You've gone through the grind of dealing with cycles in the market, business cycles in the market, and you've built an organization. That gives me the confidence that you have the chops to build a larger organization. You have a clarity of thought. You have a vision, which is very clear. You can lay on the vision of paper, and you have the execution lever to prove that vision, how you'll achieve that vision. So clarity of thought, experience gone through the journey. Relevant, build a very strong organization, able to attract talent, ability to build culture within the organization. Equity. Give them ownership control, decentralization. A lot of things come together Akshay when you look, pick and choose, Hey, what are you building and why should we invest with the founder? Right? So I just don't look at it in isolation or silo. I say, what have you done? What are you doing? How have you built? What's your journey been? And you've put together two and two, a founder advocate the capability to build a large organization. Think about the best talent that's there in the market. Share your equity with the team. Make them part of your journey. Make them, give them a sense of belonging.
Give them a sense of a culture following to your organization. That's when you'll see a large outcome. Get the right chops in place. Get the right vision in place. Find, delivers, build the levers. That's when we automatically will become the most sought after founders in the market. And some of the big guys are already doing it.
Akshay: What do you mean by the levers here? Like, find the levers. Build the levers. These can you gimme some examples?
Sagar: For example, for Neo, just to take an example of Neo. NEO has to build a premier banking business, mass banking business with Blue collars.
You need partnership with banks to build that, you need to innovative products. So have you partnered with enough banks? Are you able to convince enough banks to come and partner with you? Are the integrations steep enough? Right? Have you done those partnerships? Have you launched products? Have you been able to convince the customers to use your products? Right? So that's the levers to build the business. Are you, do you have marketing team in place? Do you have a accounting finance team in place? Do you have the. Do you have the tech team in place? Right? How do you construct your team in terms of how much should we take? How much should be customer service? How much should be marketing? How much should be branding? Where do you spend your money? So these are lever to build a business.
Akshay: What are some of the mistakes that founders end up making at the growth stage? When they're raising like between that 5 to 15 million kind of raise not every company which raises that money, ends up being a success. So what are some of the things which go wrong? Is it like market forces purely, or is it at times wrong decisions by the founder.
Sagar: My perspective actually is that. All founders are very good founders. They're smart founders, they're hardworking guys. They have the vision, they have the capabilities.
I think the difference between the ones who get the escape velocity and the people who do not get the escape velocity for whatever reason. I primarily think is the execution strategy of the business. Need to get the execution strategy business absolutely correct. Right? You'll need to monetize a business model.
You need to have the teachers that this is a financial services business. This is not a Tech business. Tech is on top of that. FinTech is fin first, take second. It's not tech first and fin second. So I always tell founders, if you think about financial services and how do financial institutions make money. Think about that. And now you go and a platform or a business model or a product around it and then raise growth capital on it. And then I use technology as efficiency enabler in the market. To build a larger outcome. That's when the will happen. When you raising growth capital, it's very easy to through the money. But you need to have an eye on return, on investment, on every capital that you spend, where you're spending, who you are spending with, and why you're spending that capital. What is the outcome going to be? What you need to bring people on board. You cannot, you need to have an experimental experiments going on, but you cannot be burning money through experiments.

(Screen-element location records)
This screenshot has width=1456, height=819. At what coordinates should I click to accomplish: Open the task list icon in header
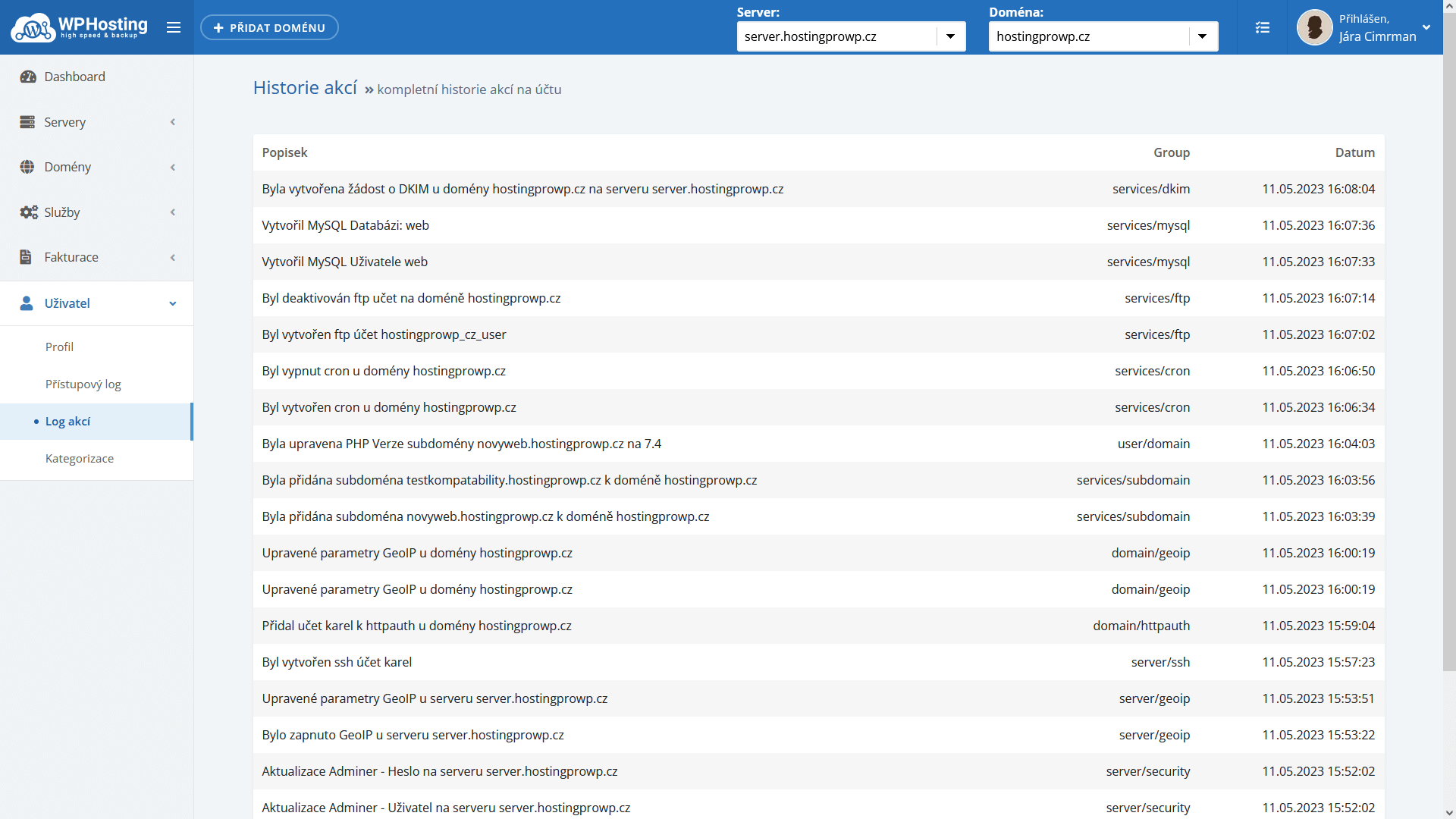coord(1262,27)
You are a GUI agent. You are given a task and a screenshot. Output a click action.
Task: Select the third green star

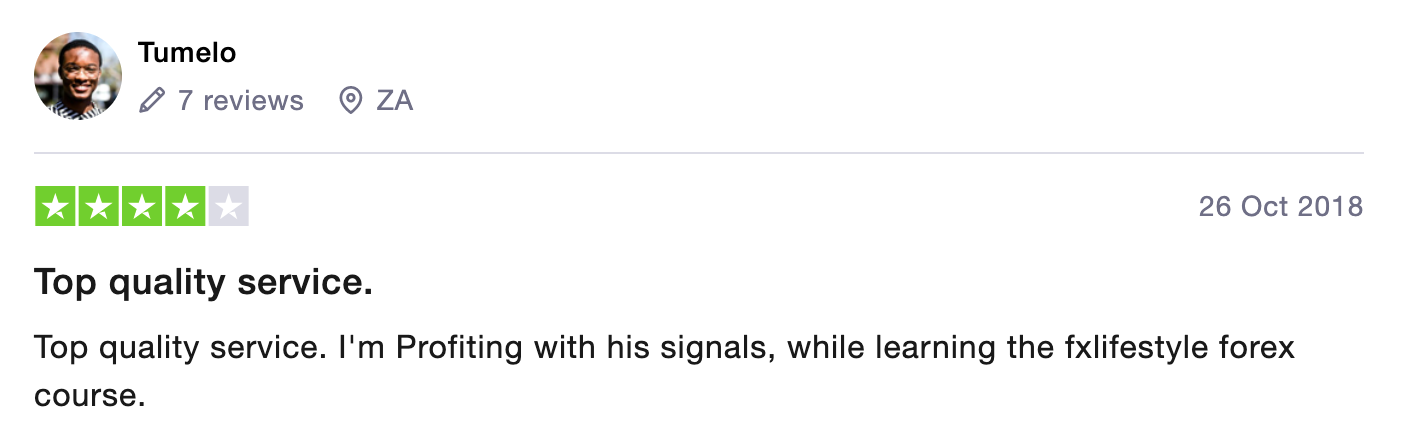142,206
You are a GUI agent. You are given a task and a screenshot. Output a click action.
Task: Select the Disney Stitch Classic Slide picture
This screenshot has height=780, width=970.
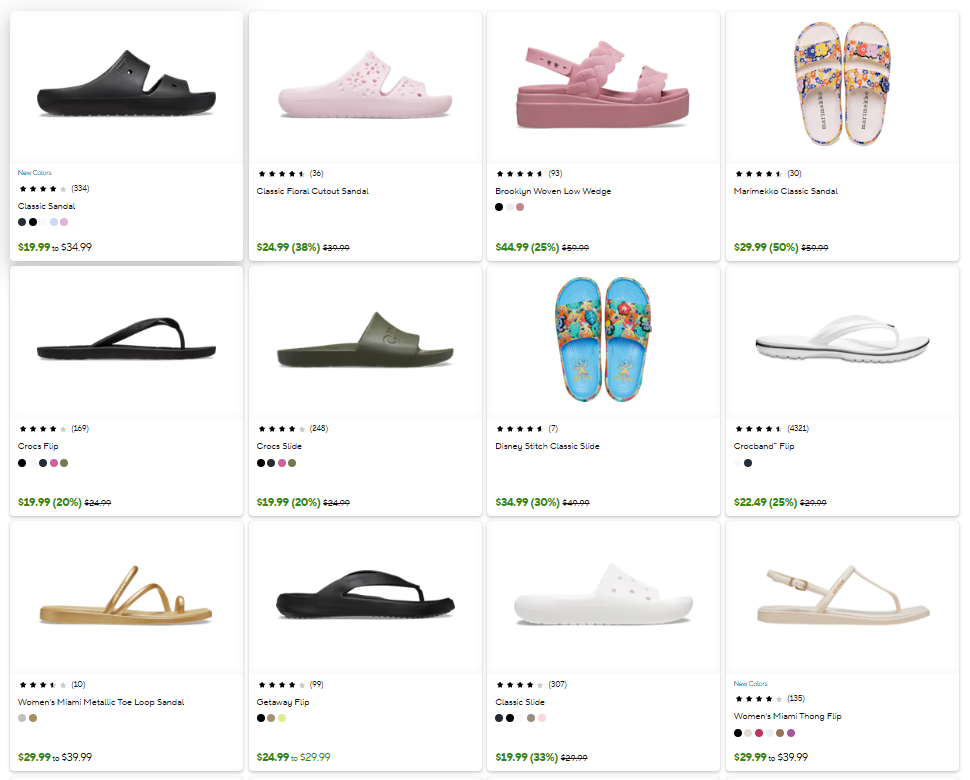(x=603, y=342)
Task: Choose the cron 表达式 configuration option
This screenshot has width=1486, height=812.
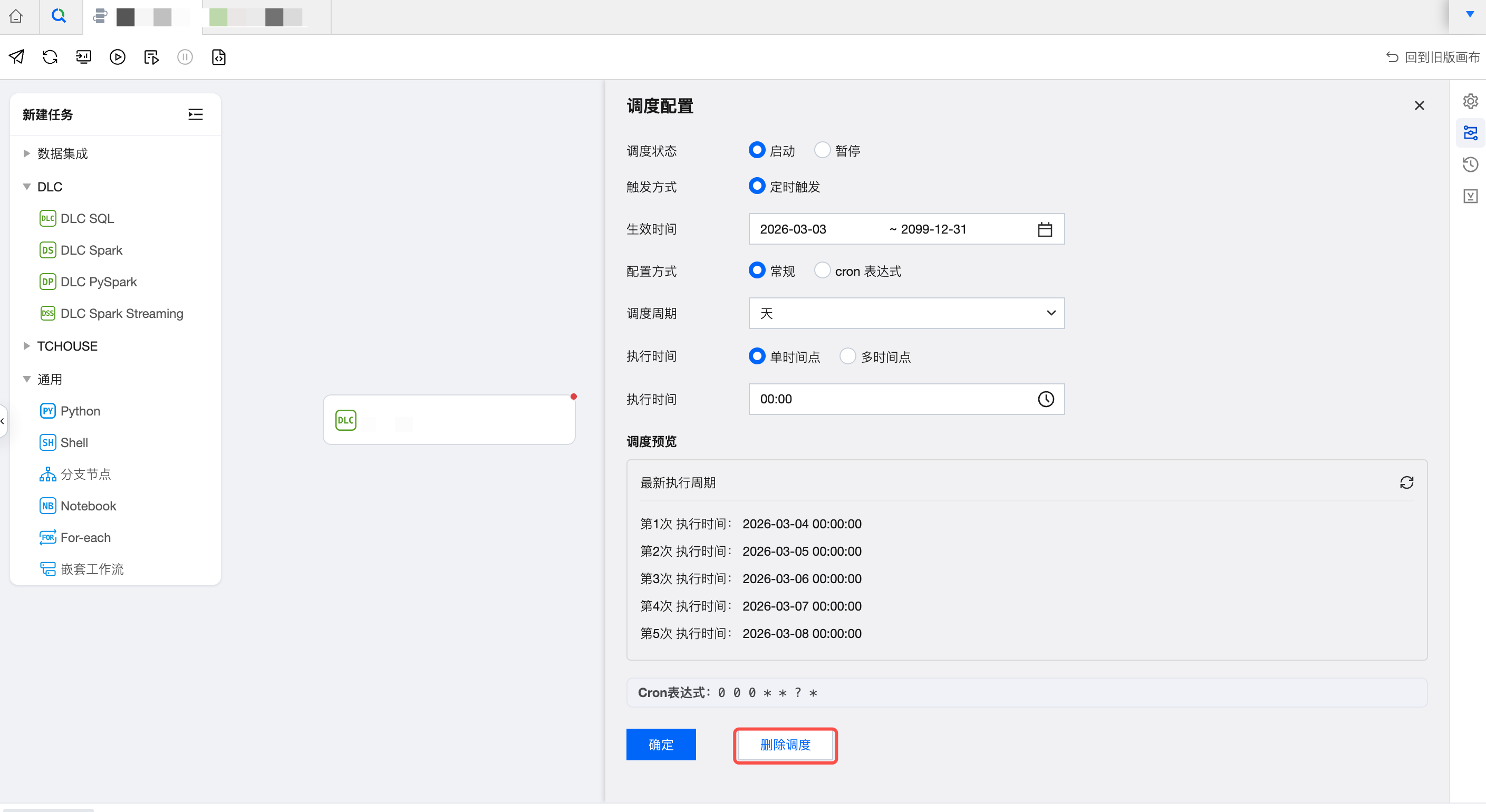Action: pyautogui.click(x=822, y=270)
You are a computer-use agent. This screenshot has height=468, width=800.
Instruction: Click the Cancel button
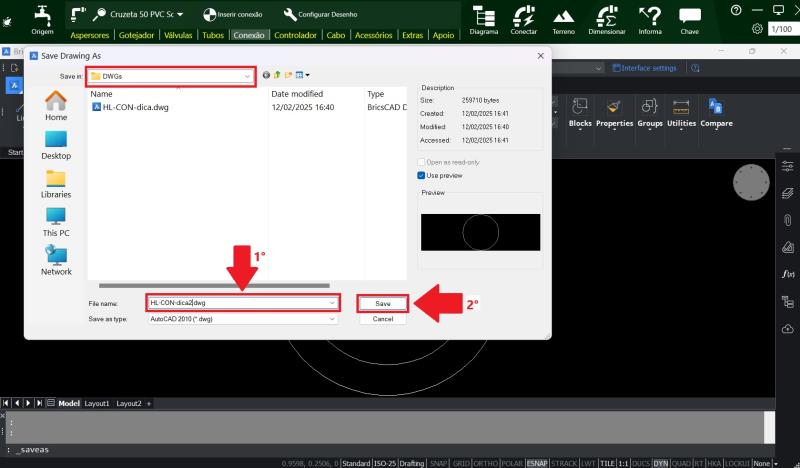click(382, 319)
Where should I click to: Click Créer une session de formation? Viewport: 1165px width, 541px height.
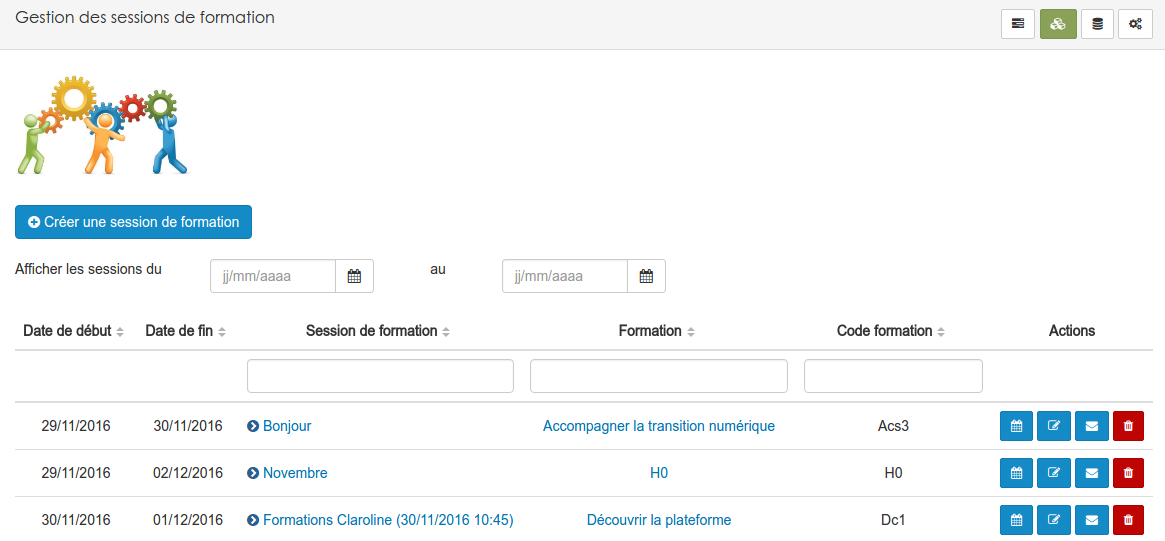[133, 222]
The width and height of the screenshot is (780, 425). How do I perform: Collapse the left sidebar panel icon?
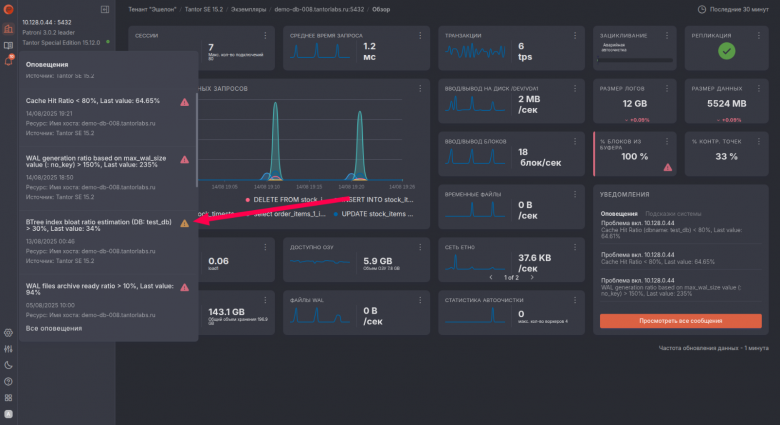click(105, 9)
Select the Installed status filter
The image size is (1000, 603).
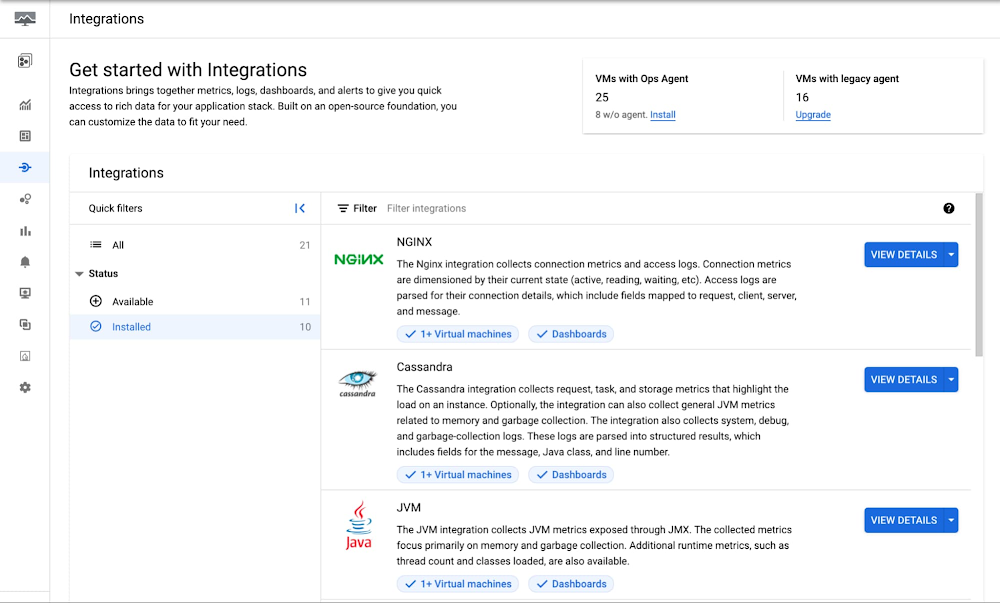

WHAT NEEDS TO BE DONE: Could you repeat the passage from the interview on founders, starting at "I think the" and ending at "a business model."?

WRITTEN RESPONSE:
I think the difference between the ones who get the escape velocity and the people who do not get the escape velocity for whatever reason. I primarily think is the execution strategy of the business. Need to get the execution strategy business absolutely correct. Right? You'll need to monetize a business model.